No documento, os servidores justificam o “atual cenário pelo qual passa o Sistema Prisional do Estado do Tocantins, a desvalorização dos profissionais e o não recebimento de direitos trabalhistas”.

O ofício é assinado pelos servidores Alcimar Franklin Amaral Veloso, João Paulo Café de Oliveira, Marcos José Mendanha, Rafael Bezerra Gouveia e Wesley Rodrigues Feitosa.

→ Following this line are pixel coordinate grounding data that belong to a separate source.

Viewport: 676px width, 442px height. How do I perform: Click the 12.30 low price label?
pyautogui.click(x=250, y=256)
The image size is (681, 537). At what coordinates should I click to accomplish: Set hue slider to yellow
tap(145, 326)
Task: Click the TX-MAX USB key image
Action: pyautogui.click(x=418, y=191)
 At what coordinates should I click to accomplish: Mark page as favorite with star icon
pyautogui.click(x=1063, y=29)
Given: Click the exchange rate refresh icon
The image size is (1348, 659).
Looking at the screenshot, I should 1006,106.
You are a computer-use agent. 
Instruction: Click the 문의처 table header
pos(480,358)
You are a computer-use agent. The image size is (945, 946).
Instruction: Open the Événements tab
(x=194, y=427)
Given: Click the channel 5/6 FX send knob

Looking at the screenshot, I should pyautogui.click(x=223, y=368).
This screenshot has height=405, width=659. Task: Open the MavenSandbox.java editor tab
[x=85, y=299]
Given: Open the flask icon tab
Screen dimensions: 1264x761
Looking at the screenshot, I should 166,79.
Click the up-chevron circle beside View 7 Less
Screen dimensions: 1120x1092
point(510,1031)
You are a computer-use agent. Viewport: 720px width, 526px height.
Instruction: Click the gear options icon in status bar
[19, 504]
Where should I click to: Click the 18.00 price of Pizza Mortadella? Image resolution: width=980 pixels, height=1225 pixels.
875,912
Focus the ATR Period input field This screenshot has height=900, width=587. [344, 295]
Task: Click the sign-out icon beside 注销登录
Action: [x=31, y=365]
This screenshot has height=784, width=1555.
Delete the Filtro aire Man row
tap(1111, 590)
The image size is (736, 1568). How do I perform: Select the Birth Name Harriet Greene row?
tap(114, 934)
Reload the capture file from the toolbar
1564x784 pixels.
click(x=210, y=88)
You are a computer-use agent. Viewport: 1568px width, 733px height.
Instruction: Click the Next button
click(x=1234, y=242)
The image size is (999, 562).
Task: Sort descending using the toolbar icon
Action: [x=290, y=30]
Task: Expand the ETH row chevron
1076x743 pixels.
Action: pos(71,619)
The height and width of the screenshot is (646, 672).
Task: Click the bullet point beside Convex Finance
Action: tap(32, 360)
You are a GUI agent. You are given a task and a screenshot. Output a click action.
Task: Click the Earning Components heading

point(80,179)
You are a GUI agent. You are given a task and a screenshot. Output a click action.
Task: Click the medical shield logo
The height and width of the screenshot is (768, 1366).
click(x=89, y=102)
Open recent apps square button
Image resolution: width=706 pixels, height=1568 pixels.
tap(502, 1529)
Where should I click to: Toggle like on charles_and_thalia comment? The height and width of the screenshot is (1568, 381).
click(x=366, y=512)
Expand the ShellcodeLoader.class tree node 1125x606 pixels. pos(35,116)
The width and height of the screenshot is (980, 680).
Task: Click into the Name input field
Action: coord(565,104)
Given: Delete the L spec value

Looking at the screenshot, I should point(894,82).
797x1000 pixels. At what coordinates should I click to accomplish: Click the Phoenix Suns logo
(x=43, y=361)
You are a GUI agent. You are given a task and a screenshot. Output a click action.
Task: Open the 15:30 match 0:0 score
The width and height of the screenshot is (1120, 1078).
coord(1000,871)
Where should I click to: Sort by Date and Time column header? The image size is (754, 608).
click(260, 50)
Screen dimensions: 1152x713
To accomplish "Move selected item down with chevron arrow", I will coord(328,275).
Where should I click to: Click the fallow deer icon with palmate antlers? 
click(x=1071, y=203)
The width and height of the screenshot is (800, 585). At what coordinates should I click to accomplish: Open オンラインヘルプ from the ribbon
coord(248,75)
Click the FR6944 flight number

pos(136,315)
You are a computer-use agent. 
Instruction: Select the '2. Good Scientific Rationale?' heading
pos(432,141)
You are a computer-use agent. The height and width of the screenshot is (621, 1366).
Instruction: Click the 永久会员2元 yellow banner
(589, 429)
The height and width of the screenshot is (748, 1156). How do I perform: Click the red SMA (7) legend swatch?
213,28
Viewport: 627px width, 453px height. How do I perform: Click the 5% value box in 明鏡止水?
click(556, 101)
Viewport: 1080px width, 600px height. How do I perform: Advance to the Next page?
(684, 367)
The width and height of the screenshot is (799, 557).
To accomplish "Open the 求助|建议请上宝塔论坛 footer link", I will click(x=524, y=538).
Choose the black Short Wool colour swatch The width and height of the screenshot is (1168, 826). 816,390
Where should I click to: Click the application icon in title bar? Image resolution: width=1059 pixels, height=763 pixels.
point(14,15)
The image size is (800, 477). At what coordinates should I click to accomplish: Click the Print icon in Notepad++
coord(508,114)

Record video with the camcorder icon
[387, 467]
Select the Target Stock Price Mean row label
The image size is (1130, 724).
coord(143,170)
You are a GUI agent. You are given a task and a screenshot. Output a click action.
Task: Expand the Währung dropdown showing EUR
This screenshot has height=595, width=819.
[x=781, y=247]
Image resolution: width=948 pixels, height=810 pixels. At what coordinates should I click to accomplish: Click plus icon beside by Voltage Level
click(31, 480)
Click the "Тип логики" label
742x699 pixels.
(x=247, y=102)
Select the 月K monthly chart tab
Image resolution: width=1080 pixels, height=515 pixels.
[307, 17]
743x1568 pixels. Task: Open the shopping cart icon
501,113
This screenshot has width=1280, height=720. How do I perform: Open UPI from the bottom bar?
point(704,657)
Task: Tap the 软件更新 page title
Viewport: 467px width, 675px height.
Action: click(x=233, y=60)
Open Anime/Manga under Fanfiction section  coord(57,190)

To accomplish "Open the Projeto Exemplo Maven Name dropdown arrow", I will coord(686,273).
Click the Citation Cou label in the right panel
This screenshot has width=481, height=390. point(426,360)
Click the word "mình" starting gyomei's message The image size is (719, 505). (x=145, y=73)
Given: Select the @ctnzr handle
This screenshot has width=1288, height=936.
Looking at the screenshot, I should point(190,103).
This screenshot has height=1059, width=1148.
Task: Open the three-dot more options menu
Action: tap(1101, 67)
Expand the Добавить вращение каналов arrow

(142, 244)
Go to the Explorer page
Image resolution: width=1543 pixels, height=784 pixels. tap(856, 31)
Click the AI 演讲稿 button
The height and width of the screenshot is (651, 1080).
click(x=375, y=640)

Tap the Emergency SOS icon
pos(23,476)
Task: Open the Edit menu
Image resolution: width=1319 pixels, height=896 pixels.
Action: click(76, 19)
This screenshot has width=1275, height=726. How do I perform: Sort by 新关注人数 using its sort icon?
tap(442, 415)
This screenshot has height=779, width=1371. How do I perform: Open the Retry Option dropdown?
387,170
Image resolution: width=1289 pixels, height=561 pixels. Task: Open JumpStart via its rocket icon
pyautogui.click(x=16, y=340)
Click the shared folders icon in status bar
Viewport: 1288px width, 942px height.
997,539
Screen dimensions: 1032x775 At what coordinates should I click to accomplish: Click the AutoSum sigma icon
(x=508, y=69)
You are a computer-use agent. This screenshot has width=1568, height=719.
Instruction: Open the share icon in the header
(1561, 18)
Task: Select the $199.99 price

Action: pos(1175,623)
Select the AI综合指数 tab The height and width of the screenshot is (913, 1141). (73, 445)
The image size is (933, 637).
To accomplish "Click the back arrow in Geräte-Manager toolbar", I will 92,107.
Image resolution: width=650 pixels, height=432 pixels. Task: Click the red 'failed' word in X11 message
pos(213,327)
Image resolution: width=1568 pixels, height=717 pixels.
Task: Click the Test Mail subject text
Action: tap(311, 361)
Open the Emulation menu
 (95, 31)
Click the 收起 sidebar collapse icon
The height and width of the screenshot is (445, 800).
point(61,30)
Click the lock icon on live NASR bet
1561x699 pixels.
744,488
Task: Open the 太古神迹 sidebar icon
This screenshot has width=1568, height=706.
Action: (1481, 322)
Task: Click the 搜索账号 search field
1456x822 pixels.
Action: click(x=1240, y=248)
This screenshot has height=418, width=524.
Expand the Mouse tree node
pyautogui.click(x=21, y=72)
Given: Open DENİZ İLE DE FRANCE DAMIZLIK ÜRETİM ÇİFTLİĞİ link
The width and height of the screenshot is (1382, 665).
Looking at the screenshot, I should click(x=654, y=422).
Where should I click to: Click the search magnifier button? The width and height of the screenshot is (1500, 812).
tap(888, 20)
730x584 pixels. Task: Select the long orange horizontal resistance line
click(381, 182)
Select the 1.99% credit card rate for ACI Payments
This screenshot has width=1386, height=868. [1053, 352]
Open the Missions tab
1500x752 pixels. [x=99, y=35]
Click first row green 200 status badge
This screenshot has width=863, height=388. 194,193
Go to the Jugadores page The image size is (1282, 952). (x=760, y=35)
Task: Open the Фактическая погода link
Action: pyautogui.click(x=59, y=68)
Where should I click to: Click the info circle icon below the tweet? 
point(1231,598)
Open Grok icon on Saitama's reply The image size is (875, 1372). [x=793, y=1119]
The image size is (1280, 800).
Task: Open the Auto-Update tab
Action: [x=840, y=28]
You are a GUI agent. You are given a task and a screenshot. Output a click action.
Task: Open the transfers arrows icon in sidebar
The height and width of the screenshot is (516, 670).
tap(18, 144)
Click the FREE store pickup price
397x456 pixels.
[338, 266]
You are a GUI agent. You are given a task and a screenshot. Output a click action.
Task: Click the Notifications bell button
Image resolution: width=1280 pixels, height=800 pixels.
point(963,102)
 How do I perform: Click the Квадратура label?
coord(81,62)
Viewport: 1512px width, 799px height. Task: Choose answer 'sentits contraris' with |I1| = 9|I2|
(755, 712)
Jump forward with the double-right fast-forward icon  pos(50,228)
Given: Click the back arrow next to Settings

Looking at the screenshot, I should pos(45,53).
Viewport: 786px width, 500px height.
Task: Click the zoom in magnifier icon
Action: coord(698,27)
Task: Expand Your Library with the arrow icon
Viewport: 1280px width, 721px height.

“Nós, Chefes de Plantão, bem como, Chefe de Escolta, ao final subscritos, com lotação na Unidade de Tratamento Penal Barra da Grota, estamos, a partir desta data, colocando nossos cargos à disposição da Unidade, não mais tendo interesse em permanecer ocupando os mesmos”, finaliza o ofício.

Manifestação

No último dia 14 de outubro, com a decisão do Governo do Estado de retomar as visitas nas unidades prisionais, os policias penais do Tocantins deflagraram a operação 'Legalidade Primavera Árabe'.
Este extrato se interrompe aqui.